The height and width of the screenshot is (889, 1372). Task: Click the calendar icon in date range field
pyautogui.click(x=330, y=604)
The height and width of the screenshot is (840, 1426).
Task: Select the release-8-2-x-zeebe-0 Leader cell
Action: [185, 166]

----

(WHAT YOU WILL DO)
Nothing above should be left out. Print all the records exactly.

(EXERCISE RESPONSE)
The height and width of the screenshot is (889, 1372). Task: Click the calendar icon in date range field
pyautogui.click(x=330, y=604)
The height and width of the screenshot is (840, 1426).
Task: Select the release-8-2-x-zeebe-0 Leader cell
Action: [185, 166]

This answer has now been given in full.